استفاده از تحلیل پوششی داده ها و درخت های تصمیم گیری برای تجزیه و تحلیل بهره وری و پیشنهاد کنترل های B2C

Appropriate guidelines for controls in B2C (business-to-consumer) applications (hereafter B2C controls) should be provided such that these guidelines accomplish efficiency of controls in the context of specific system environments, given that many resources and skills are required for the implementation of such controls. This study uses a two-step process for the assessment of B2C controls, i.e., efficiency analysis and recommendation of controls. First, using a data envelopment analysis (DEA) model, the study analyzes the efficiency of B2C controls installed by three groups of organizations: financial firms, retail firms, and information service providers. The B2C controls are composed of controls for system continuity, access controls, and communication controls. DEA model uses B2C controls as input and three variables of implementation of B2C applications, i.e., volume, sophistication, and information contents as output. Second, decision trees are used to determine efficient firms and generate rules for recommending levels of controls. The results of the investigation of the DEA model indicate that retail firms and information service providers implement B2C controls more efficiently than financial firms do.
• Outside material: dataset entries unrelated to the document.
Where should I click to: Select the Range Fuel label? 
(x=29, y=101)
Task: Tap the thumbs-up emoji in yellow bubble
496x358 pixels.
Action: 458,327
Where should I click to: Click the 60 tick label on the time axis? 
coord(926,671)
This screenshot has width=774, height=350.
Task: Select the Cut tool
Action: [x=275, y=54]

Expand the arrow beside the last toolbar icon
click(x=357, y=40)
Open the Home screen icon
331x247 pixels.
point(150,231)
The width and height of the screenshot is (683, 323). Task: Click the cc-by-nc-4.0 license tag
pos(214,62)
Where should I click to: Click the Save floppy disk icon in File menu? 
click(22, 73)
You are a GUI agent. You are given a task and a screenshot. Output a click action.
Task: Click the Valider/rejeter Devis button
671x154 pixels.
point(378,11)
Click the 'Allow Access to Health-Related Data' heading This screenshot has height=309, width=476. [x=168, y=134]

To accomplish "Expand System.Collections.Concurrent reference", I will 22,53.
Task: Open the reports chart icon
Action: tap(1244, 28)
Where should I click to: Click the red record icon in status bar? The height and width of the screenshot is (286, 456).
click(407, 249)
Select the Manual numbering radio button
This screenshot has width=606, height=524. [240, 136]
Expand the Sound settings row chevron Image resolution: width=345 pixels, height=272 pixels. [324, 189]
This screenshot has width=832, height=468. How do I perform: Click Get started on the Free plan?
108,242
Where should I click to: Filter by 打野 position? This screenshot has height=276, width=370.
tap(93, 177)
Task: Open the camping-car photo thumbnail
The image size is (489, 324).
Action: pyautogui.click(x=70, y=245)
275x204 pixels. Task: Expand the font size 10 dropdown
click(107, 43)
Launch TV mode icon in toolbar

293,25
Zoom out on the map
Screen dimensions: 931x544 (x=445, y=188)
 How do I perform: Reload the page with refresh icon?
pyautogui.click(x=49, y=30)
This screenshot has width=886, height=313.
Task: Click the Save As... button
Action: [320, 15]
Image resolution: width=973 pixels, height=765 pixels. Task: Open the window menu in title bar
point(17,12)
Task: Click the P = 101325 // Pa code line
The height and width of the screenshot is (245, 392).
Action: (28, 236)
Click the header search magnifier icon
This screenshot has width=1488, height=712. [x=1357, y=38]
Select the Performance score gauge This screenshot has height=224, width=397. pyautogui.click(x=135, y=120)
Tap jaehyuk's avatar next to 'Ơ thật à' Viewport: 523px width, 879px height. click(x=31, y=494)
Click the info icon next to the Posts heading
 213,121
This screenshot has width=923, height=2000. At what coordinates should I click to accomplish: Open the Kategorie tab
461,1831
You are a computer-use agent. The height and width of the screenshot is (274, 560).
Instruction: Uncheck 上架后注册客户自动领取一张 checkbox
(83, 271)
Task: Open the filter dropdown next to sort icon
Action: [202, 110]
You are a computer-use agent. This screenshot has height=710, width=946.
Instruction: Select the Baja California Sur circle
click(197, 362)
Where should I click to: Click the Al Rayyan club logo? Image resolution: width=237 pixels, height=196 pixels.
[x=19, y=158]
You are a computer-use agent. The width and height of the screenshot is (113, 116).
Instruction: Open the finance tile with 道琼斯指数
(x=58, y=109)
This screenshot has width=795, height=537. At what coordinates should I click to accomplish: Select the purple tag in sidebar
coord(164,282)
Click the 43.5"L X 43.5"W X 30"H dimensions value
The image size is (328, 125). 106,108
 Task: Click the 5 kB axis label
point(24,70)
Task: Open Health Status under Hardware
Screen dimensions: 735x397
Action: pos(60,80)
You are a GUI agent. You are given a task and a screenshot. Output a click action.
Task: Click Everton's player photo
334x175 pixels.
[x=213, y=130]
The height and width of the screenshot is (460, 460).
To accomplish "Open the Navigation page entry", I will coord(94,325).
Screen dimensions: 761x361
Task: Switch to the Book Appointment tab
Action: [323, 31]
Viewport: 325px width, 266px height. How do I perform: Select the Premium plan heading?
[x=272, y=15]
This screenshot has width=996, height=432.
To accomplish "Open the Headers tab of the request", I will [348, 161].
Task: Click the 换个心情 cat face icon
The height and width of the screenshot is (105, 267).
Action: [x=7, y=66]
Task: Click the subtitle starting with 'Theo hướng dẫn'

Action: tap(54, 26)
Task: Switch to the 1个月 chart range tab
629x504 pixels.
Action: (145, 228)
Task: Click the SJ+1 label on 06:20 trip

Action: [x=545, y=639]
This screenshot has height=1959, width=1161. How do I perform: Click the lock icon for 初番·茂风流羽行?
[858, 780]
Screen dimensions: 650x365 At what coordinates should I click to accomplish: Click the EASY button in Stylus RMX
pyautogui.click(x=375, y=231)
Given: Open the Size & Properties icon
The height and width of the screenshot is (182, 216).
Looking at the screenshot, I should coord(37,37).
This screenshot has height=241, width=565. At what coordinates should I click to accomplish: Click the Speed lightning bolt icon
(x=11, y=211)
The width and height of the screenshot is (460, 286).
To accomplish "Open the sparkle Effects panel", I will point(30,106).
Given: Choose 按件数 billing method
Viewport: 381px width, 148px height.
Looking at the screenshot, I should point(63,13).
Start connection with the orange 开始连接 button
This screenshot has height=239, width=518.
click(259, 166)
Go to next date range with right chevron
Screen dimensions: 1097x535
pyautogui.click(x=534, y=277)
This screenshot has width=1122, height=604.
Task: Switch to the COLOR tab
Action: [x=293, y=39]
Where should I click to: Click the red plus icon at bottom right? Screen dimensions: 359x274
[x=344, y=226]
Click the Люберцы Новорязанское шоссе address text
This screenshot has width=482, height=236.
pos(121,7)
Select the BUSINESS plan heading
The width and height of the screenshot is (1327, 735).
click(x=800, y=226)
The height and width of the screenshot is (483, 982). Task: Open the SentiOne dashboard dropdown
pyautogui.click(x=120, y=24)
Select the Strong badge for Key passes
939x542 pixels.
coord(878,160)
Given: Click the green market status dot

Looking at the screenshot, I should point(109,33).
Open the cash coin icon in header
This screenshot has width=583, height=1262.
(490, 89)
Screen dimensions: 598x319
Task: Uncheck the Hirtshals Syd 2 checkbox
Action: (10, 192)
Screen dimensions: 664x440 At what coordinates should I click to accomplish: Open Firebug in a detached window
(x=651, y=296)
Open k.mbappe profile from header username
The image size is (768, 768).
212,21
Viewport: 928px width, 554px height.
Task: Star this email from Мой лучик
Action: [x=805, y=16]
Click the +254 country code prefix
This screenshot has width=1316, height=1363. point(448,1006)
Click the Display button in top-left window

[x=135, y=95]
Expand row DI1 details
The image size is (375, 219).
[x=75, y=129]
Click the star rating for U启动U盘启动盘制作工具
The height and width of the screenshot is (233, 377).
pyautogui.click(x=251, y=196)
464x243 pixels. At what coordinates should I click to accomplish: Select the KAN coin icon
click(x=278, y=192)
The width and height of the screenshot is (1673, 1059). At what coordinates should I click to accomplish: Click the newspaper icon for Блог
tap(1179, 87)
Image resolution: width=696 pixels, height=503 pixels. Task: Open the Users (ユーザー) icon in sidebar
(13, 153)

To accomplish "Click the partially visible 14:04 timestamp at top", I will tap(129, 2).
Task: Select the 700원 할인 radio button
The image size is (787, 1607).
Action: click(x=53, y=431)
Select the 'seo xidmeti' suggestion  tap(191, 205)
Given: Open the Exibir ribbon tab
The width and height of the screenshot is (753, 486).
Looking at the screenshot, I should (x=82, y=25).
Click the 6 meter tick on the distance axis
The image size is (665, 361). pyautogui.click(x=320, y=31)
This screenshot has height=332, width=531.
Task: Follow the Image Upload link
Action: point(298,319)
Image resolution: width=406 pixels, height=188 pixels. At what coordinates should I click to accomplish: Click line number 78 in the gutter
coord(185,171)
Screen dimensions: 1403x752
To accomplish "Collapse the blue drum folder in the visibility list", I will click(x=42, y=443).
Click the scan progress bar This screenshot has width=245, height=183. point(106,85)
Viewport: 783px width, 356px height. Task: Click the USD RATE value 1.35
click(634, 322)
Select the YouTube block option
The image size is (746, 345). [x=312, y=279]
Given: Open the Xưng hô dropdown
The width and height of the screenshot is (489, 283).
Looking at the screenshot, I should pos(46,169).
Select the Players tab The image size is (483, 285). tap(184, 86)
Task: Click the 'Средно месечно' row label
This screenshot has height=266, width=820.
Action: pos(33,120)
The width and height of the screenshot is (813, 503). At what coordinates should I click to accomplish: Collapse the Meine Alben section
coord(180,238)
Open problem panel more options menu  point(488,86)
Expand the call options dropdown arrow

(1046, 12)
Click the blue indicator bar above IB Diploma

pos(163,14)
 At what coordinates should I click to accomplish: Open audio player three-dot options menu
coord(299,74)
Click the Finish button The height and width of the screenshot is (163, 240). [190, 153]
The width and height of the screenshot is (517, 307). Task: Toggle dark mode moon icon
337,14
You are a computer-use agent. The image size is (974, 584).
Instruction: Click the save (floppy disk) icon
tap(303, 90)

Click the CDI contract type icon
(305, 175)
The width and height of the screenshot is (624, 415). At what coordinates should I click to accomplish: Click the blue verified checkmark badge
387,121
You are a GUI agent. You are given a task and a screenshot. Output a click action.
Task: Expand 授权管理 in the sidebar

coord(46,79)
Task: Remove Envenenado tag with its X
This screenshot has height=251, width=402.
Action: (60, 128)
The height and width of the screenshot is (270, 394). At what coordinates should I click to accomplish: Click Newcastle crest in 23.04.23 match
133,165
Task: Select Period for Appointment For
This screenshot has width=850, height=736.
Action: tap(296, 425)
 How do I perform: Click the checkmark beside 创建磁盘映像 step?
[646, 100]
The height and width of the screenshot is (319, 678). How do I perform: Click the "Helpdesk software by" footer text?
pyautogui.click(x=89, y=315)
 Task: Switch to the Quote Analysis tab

Controls for system continuity are implemented more efficiently than access controls. In financial firms, controls for system continuity, communication controls, and access controls, in a descending order, are efficiently adopted in B2C applications. Every company can determine its relative level of reduction in each component of controls in order to make the control system efficient. The firms that efficiently implement B2C controls are determined using a decision tree model. The decision tree model is further used to recommend the level of controls and suggest rules for controls recommendation. This suggests the possibility of using decision trees for controls assessment in B2C applications.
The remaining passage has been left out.